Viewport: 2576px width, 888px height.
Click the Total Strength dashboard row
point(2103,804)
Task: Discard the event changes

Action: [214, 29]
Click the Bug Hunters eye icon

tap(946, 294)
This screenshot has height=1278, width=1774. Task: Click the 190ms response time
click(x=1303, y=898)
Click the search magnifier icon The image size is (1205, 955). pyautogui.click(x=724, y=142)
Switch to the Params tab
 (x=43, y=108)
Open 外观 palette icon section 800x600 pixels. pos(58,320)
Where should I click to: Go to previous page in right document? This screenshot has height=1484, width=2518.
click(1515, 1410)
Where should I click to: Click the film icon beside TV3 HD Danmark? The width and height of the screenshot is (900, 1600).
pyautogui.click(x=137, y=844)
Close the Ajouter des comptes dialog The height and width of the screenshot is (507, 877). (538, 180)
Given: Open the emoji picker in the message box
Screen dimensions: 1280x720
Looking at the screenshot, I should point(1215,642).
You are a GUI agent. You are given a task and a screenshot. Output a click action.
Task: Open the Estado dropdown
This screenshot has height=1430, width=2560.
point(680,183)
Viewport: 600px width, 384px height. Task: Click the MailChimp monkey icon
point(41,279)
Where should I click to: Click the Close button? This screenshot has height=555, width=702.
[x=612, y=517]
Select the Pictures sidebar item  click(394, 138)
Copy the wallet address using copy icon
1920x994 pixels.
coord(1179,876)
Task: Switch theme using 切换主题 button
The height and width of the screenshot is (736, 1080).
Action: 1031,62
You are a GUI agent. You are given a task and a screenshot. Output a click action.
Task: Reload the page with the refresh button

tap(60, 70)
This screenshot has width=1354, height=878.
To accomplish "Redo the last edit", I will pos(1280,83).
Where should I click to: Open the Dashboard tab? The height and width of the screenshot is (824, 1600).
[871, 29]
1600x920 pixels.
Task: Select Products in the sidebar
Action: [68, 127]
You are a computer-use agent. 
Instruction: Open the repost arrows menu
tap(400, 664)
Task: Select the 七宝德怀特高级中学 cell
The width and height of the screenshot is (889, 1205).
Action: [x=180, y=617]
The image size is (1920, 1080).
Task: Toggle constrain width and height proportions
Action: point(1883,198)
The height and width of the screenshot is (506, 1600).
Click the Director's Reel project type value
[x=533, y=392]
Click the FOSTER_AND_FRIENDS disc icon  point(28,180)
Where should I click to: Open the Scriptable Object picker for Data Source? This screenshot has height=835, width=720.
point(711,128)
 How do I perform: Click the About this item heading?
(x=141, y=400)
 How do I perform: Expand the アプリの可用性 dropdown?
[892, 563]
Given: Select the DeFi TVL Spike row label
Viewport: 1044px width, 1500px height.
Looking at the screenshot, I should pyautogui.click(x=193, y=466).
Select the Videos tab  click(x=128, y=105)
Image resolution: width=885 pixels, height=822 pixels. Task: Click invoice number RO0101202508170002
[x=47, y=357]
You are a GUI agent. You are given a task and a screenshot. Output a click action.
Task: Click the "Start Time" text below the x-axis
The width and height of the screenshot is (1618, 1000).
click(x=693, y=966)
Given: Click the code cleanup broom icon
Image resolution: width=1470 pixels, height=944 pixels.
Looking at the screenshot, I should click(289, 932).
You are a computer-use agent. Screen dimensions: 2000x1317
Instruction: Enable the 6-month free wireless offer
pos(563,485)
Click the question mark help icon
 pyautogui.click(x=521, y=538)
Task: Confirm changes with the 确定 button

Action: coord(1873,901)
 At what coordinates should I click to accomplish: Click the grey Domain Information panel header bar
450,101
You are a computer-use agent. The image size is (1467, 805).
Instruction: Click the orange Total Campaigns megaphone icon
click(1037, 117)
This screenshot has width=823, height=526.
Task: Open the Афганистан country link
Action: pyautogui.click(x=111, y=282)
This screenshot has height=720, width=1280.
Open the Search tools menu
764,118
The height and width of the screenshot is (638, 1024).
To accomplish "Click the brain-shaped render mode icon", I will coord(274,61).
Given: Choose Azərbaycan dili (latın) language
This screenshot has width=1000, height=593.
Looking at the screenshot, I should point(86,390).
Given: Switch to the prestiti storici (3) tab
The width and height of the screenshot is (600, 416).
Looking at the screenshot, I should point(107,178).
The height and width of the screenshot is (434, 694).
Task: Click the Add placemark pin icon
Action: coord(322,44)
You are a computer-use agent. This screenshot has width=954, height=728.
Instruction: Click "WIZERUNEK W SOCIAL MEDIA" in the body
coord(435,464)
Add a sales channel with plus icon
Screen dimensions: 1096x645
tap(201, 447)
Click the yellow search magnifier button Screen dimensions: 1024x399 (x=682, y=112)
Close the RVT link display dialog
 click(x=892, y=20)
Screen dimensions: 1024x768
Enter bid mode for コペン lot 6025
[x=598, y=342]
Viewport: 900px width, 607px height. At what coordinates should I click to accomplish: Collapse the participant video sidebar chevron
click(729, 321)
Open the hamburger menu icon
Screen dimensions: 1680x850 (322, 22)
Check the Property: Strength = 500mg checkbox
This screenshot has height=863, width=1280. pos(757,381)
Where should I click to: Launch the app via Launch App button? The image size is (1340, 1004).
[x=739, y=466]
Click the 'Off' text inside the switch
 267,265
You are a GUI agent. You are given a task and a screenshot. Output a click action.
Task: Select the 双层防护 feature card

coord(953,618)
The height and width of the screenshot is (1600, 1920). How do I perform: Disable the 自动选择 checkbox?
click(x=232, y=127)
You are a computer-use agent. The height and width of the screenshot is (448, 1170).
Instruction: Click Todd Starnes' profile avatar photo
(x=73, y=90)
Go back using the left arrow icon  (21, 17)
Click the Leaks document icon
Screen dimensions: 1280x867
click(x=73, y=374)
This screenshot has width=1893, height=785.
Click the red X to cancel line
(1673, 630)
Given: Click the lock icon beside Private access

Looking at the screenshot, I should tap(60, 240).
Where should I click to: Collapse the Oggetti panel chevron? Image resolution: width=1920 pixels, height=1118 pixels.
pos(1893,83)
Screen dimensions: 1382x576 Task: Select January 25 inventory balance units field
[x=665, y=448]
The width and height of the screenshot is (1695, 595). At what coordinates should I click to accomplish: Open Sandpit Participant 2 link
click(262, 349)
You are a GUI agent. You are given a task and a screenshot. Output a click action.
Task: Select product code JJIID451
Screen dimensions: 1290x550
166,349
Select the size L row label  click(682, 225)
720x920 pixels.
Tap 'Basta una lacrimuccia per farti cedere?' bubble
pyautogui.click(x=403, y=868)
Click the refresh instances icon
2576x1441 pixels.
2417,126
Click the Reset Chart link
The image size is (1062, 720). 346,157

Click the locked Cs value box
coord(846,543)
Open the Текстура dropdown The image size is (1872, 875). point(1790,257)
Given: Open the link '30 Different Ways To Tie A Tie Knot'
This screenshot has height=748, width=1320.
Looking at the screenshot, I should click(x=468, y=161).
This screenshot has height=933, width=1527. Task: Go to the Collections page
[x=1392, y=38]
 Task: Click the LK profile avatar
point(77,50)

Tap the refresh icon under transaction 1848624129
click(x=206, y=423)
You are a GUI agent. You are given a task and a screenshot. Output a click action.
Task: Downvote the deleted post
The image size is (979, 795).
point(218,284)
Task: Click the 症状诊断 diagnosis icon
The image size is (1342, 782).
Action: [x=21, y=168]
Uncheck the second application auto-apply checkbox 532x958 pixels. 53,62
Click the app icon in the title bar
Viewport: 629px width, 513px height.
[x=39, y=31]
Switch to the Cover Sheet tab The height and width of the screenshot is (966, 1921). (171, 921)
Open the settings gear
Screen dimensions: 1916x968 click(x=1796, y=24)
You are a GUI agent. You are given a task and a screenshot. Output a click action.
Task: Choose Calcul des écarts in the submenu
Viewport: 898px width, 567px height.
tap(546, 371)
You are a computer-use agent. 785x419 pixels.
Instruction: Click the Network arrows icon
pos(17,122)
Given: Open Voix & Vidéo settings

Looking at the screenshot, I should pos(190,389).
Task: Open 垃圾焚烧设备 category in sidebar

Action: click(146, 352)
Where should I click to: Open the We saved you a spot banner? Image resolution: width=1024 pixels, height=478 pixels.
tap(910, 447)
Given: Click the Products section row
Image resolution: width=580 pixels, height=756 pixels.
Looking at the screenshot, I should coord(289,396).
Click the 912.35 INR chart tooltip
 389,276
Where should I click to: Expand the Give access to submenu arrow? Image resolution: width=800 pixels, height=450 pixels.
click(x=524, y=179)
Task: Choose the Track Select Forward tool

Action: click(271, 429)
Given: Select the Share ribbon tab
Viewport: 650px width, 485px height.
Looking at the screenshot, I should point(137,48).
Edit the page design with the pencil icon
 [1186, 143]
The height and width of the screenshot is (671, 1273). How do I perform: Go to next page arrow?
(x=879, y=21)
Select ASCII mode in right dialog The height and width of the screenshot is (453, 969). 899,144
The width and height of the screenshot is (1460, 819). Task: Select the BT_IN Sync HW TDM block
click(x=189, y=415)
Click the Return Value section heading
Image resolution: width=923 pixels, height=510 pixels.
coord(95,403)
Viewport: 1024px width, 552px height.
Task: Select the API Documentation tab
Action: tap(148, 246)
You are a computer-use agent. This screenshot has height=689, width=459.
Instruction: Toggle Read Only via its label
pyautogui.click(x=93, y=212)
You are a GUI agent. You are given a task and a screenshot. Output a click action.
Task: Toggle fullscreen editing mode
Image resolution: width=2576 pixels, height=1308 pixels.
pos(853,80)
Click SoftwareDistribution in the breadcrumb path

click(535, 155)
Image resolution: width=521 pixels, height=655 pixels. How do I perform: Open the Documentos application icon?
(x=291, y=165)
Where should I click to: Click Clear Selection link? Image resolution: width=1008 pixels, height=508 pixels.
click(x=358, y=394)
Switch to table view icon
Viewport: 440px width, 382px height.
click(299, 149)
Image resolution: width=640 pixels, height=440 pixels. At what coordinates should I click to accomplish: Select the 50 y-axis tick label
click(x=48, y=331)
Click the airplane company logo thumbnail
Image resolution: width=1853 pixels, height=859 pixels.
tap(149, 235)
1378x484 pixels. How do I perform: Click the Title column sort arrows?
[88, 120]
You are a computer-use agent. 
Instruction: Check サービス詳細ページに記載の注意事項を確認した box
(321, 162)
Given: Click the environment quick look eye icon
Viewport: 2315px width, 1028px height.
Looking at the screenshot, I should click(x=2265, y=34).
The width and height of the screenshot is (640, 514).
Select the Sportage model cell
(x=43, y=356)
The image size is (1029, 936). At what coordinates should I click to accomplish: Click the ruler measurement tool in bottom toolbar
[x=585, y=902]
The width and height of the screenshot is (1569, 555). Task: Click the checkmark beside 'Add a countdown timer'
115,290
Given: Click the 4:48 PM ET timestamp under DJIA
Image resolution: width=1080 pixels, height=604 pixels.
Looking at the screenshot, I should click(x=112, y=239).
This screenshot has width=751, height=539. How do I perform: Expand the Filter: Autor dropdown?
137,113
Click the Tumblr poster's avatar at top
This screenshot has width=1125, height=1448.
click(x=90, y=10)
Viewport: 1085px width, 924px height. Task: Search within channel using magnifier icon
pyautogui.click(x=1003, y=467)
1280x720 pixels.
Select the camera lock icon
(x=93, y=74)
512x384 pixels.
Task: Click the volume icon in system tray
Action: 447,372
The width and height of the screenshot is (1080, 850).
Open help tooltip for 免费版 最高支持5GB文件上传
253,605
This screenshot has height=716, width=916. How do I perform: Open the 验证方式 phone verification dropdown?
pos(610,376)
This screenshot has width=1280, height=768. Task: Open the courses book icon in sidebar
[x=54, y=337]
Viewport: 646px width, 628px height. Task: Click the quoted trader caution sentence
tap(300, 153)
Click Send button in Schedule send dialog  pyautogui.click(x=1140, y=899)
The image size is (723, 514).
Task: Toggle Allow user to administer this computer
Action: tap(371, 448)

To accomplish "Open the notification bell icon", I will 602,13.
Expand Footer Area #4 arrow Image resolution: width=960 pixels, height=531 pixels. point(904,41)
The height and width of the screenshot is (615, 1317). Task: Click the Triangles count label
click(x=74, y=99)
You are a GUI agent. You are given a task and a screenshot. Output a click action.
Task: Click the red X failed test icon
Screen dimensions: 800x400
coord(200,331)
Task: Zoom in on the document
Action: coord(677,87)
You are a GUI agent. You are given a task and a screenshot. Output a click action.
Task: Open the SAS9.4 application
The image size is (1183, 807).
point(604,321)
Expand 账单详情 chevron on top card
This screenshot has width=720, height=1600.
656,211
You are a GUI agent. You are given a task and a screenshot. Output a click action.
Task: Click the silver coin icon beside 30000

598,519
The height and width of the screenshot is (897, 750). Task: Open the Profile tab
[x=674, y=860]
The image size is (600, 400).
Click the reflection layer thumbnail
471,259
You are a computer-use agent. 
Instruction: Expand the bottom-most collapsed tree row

======

Instructions for the task: Output the stretch of records from the line that contains "This screenshot has width=1893, height=785." through the line that contains "Open the Текстура", exactly as it appears, with both ends included.

Exercise answer:
This screenshot has width=1893, height=785.
Click the red X to cancel line
(1673, 630)
Given: Click the lock icon beside Private access

Looking at the screenshot, I should tap(60, 240).
Where should I click to: Collapse the Oggetti panel chevron? Image resolution: width=1920 pixels, height=1118 pixels.
pos(1893,83)
Screen dimensions: 1382x576 Task: Select January 25 inventory balance units field
[x=665, y=448]
The width and height of the screenshot is (1695, 595). At what coordinates should I click to accomplish: Open Sandpit Participant 2 link
click(262, 349)
You are a GUI agent. You are given a task and a screenshot. Output a click action.
Task: Select product code JJIID451
Screen dimensions: 1290x550
166,349
Select the size L row label  click(682, 225)
720x920 pixels.
Tap 'Basta una lacrimuccia per farti cedere?' bubble
pyautogui.click(x=403, y=868)
Click the refresh instances icon
2576x1441 pixels.
2417,126
Click the Reset Chart link
The image size is (1062, 720). 346,157

Click the locked Cs value box
coord(846,543)
Open the Текстура dropdown The image size is (1872, 875). point(1790,257)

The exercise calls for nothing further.